** TASK DESCRIPTION **
Look below for the line containing "LIGA KONFERENCJI TERMINARZ (226, 2175)"; from there through the line containing "comeon kod bonusowy (220, 2544)", both lines included, please set down each line exactly and nothing else.

** TASK DATA **
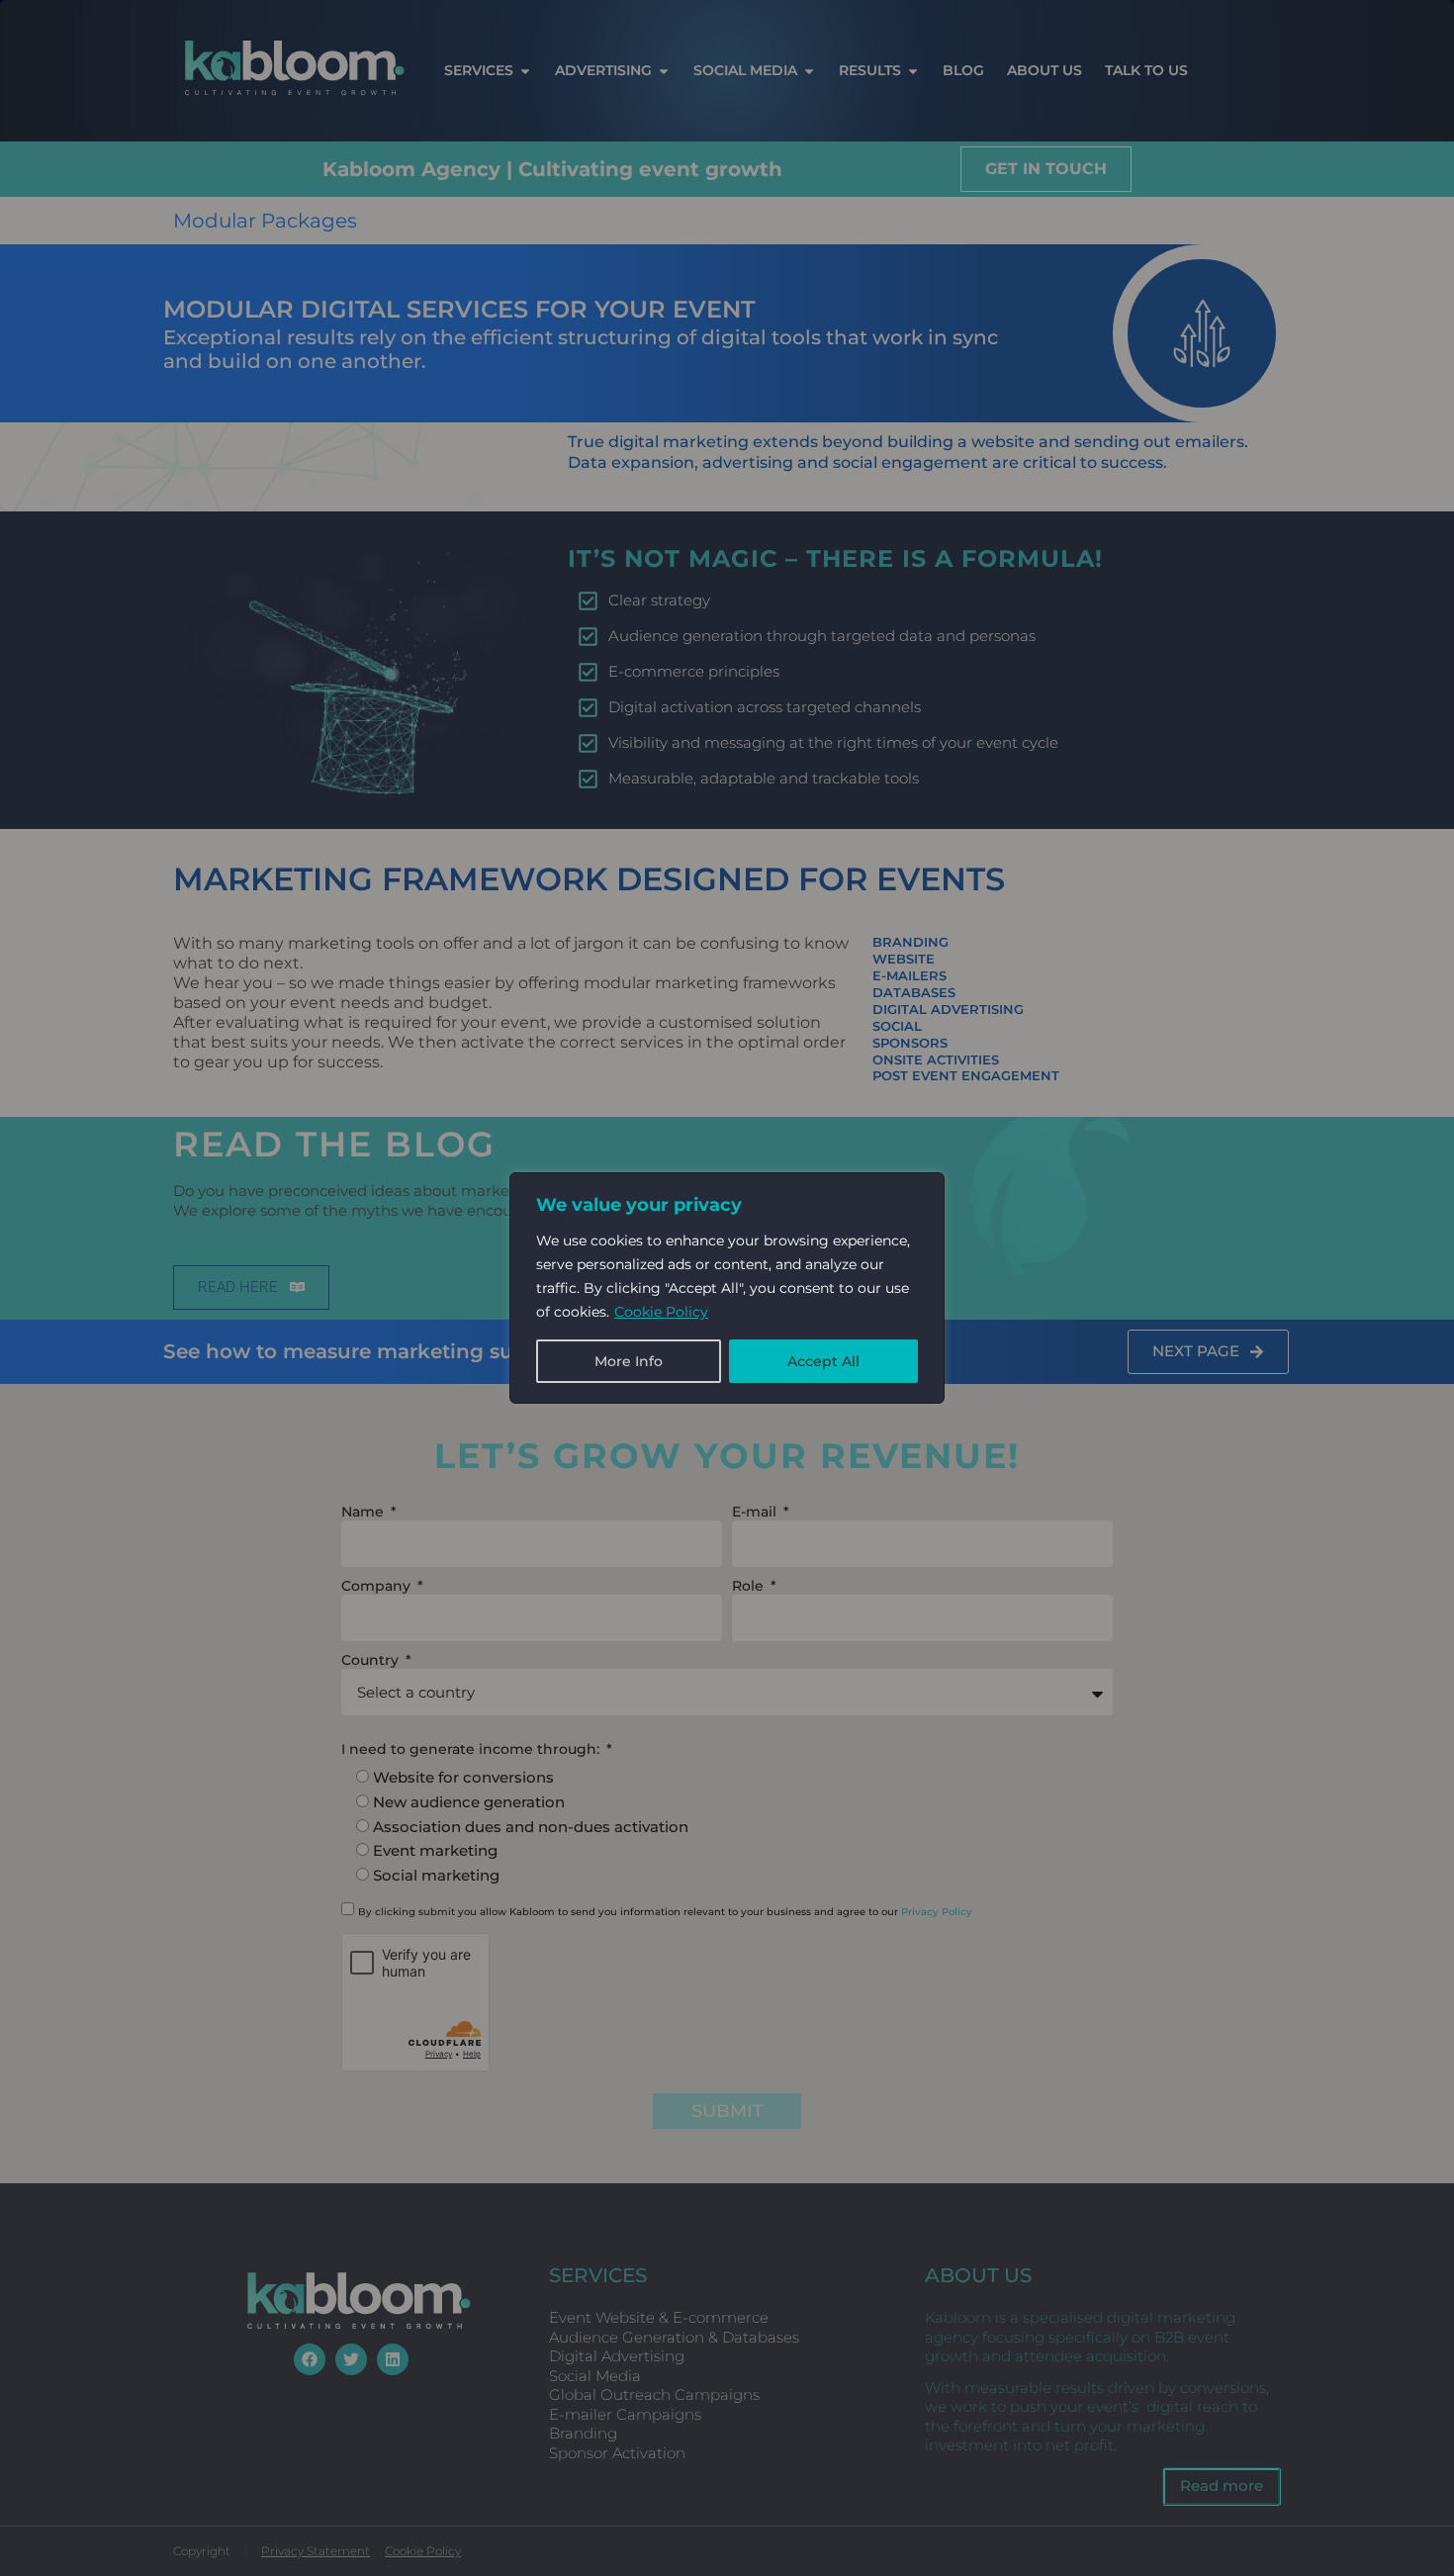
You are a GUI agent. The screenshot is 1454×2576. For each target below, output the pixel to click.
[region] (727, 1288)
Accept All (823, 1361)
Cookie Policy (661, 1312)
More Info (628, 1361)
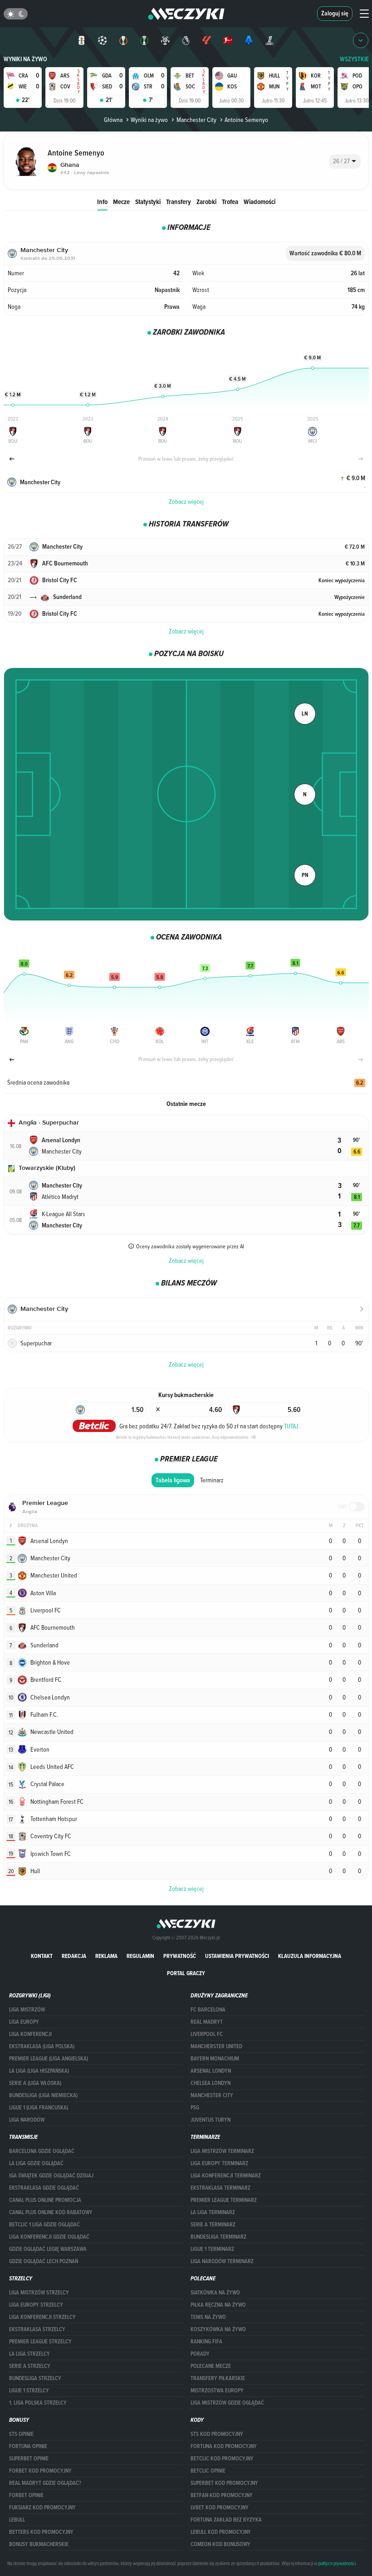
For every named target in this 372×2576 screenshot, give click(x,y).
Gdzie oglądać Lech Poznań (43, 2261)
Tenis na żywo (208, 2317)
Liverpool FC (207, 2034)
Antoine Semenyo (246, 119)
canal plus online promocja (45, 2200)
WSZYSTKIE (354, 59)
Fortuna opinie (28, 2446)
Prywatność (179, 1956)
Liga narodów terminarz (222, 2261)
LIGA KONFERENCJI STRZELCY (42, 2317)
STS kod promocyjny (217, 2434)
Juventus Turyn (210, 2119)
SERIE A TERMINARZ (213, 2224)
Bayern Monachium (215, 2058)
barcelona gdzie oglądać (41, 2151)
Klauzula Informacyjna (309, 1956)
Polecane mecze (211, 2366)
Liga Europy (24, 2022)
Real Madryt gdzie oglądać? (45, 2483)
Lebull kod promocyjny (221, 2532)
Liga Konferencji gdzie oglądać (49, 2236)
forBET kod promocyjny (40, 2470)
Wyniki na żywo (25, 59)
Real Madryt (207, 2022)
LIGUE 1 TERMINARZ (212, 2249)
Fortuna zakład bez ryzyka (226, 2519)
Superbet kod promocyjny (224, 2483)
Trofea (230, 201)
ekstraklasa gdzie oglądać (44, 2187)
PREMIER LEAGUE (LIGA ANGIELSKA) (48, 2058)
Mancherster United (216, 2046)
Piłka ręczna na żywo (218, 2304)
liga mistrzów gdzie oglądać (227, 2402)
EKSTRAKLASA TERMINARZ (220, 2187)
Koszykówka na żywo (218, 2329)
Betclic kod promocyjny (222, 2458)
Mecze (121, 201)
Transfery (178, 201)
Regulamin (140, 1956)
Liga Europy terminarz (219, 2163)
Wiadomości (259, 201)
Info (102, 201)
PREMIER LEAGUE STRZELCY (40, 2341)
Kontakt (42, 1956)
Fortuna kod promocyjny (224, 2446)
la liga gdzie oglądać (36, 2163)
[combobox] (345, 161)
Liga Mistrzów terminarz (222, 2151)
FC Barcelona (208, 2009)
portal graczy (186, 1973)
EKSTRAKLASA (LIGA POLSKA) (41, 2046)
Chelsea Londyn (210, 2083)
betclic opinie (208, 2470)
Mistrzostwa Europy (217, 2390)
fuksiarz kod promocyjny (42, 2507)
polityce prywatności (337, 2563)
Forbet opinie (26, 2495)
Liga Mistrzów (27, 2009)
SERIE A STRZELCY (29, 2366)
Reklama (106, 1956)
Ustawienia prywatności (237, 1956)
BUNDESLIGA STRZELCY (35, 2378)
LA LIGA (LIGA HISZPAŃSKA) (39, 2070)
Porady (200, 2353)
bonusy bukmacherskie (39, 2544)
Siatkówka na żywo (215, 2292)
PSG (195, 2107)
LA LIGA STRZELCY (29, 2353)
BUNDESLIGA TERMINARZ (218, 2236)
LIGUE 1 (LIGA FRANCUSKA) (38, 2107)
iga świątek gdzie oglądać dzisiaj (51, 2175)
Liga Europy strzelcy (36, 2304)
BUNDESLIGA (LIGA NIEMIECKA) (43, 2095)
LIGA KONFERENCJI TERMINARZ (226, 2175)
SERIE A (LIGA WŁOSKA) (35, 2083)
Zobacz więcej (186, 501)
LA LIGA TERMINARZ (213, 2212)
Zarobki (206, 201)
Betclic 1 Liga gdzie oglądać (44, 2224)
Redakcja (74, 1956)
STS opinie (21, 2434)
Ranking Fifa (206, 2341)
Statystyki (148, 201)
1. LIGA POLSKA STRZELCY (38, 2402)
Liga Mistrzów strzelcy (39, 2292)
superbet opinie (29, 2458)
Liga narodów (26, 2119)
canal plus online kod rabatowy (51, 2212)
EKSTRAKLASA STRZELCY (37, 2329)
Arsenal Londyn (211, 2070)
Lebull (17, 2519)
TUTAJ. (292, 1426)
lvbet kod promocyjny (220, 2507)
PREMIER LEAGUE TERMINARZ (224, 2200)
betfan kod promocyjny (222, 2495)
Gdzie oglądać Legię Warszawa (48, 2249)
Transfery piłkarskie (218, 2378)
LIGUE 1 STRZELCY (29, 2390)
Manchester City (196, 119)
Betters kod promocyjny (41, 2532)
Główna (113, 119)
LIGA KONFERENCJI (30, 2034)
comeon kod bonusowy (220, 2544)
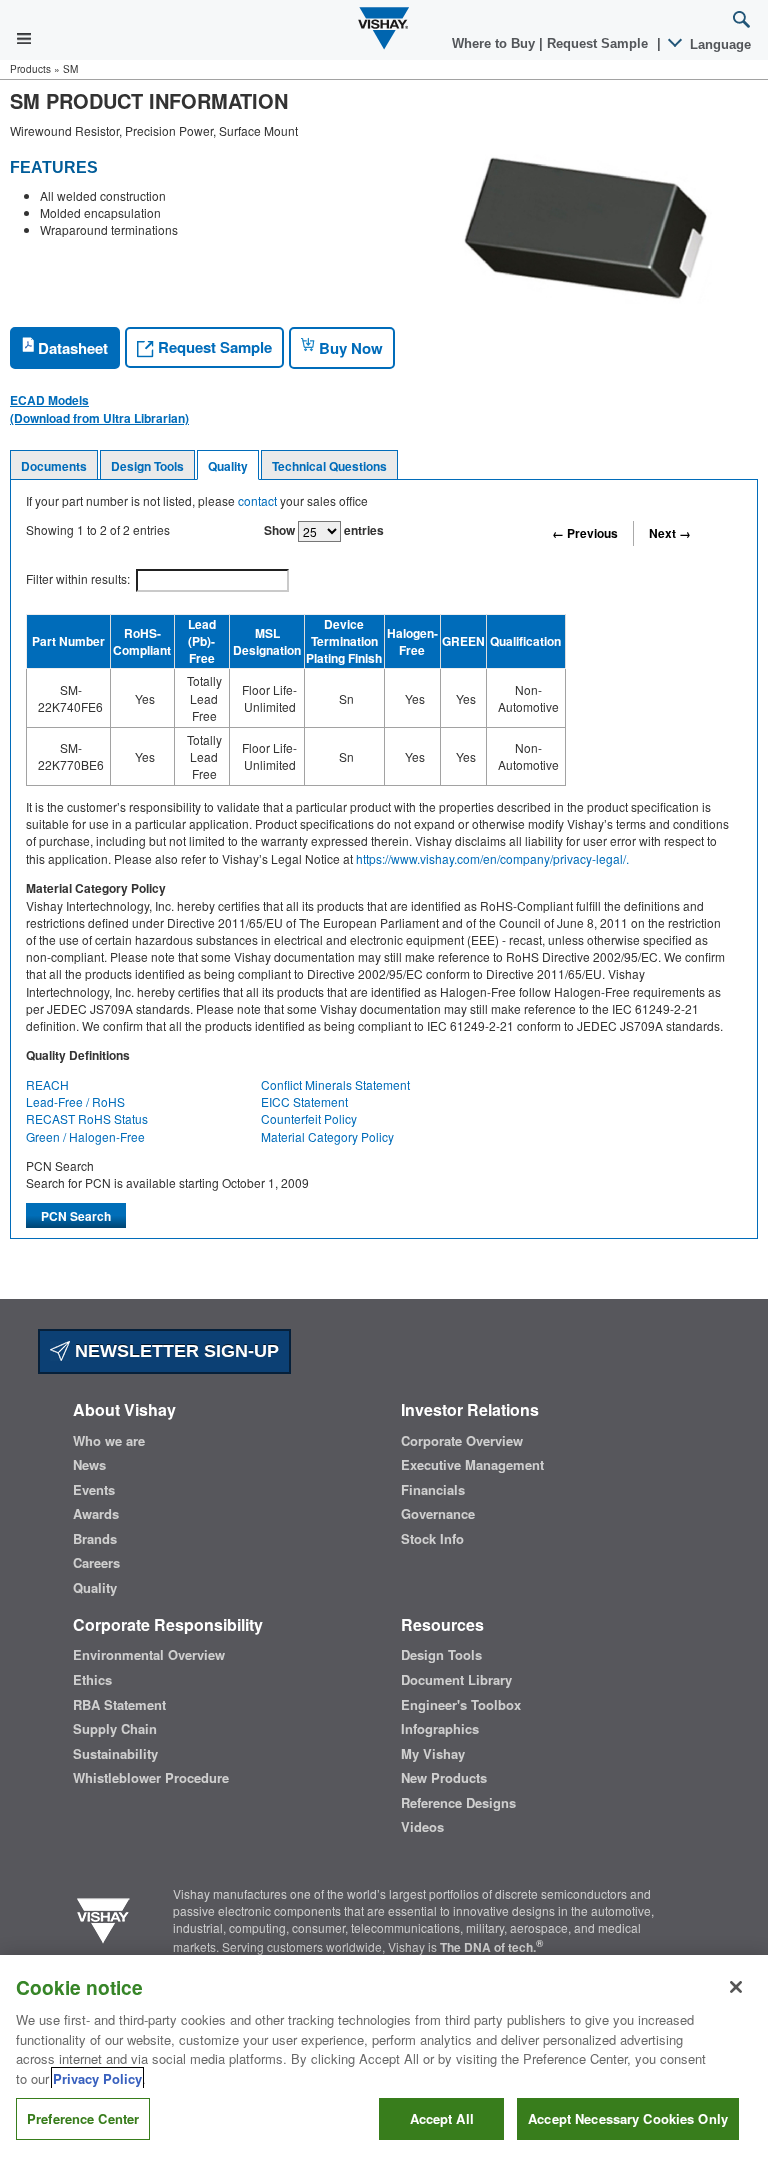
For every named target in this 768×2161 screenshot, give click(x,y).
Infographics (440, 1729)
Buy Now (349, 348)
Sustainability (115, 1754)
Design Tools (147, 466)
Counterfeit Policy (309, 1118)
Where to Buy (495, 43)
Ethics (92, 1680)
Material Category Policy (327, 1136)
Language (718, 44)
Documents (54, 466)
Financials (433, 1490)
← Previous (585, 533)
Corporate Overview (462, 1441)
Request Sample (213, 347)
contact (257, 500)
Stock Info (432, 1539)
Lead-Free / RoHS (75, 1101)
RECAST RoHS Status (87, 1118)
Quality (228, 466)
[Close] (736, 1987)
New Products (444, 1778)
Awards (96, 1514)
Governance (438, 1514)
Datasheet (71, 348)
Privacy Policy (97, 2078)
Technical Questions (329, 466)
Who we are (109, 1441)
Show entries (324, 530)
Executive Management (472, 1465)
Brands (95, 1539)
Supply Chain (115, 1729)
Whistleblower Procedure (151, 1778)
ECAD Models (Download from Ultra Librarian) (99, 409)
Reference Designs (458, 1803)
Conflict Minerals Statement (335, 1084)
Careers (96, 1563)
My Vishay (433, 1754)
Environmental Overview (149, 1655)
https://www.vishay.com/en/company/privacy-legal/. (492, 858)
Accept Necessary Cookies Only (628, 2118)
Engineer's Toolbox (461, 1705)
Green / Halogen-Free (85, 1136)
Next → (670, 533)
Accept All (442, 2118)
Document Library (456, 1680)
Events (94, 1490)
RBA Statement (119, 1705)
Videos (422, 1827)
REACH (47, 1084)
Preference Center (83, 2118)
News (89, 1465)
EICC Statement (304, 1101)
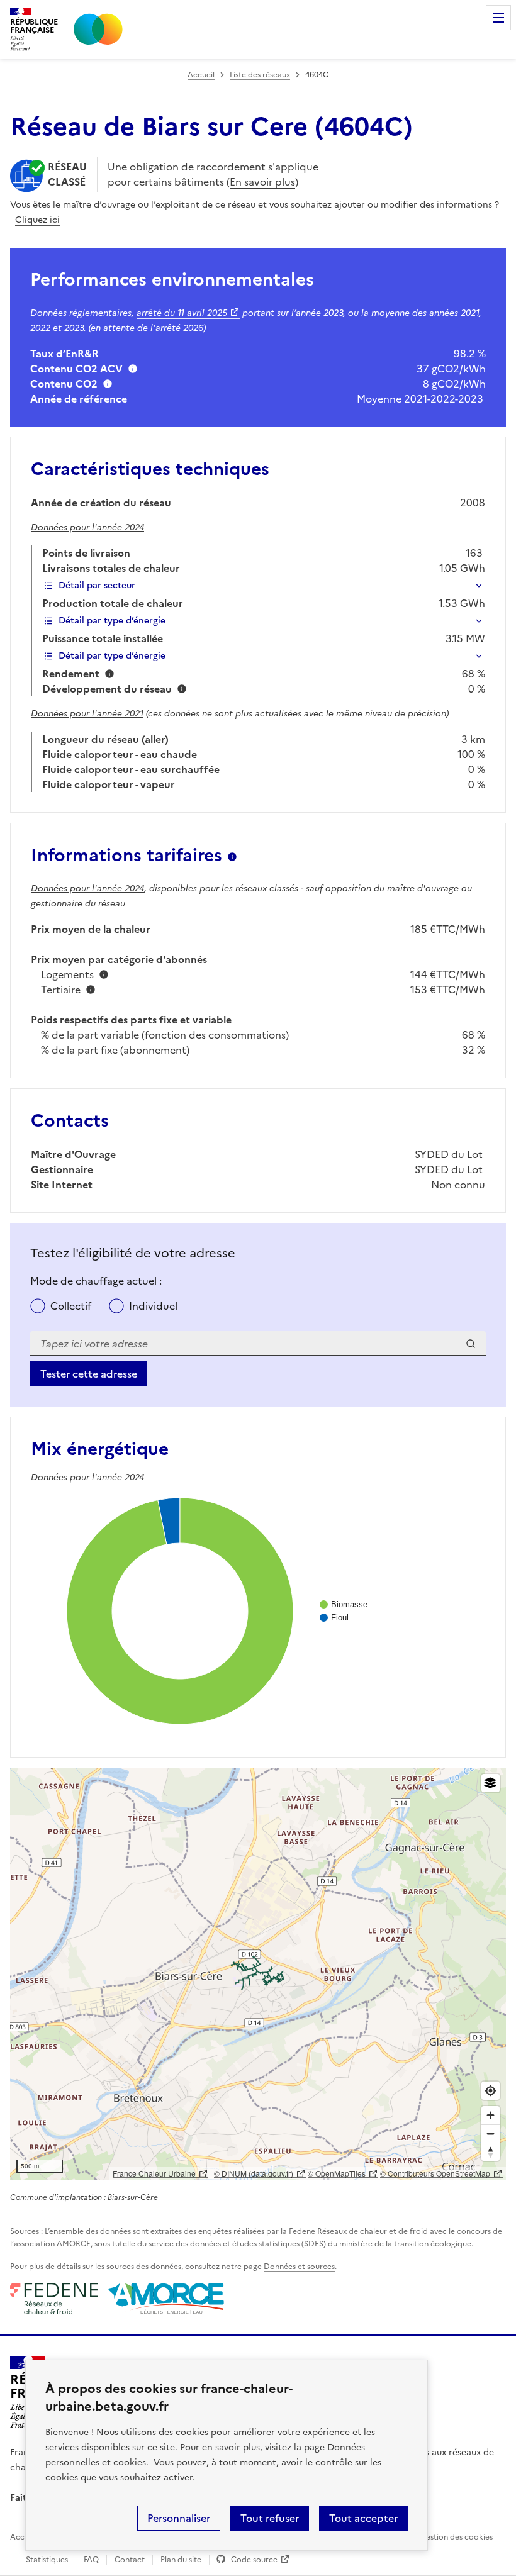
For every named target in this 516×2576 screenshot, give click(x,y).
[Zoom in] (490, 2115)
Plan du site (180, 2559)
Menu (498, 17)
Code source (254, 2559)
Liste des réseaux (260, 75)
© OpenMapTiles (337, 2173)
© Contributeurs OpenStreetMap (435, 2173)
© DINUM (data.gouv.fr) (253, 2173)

** EXERCISE SOLUTION **
LIGA KONFERENCJI TERMINARZ (226, 2175)
SERIE A (LIGA WŁOSKA) (35, 2083)
Zobacz więcej (186, 501)
LA LIGA TERMINARZ (213, 2212)
Zarobki (206, 201)
Betclic 1 Liga gdzie oglądać (44, 2224)
Redakcja (74, 1956)
STS opinie (21, 2434)
Ranking Fifa (206, 2341)
Statystyki (148, 201)
1. LIGA POLSKA STRZELCY (38, 2402)
Liga Mistrzów strzelcy (39, 2292)
superbet opinie (29, 2458)
Liga narodów (26, 2119)
canal plus online kod rabatowy (51, 2212)
EKSTRAKLASA STRZELCY (37, 2329)
Arsenal Londyn (211, 2070)
Lebull (17, 2519)
TUTAJ. (292, 1426)
lvbet kod promocyjny (220, 2507)
PREMIER LEAGUE TERMINARZ (224, 2200)
betfan kod promocyjny (222, 2495)
Gdzie oglądać Legię Warszawa (48, 2249)
Transfery piłkarskie (218, 2378)
LIGUE 1 STRZELCY (29, 2390)
Manchester City (196, 119)
Betters kod promocyjny (41, 2532)
Główna (113, 119)
LIGA KONFERENCJI (30, 2034)
comeon kod bonusowy (220, 2544)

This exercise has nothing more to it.